[Stored data]

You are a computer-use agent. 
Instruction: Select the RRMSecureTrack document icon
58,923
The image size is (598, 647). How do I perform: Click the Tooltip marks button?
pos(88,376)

» TASK OBJECTIVE:
Each record is to be given again in full, exactly as it reads.

» WRITTEN ANSWER:
You are a computer-use agent. 
Instruction: Select the RRMSecureTrack document icon
58,923
The image size is (598, 647). How do I perform: Click the Tooltip marks button?
pos(88,376)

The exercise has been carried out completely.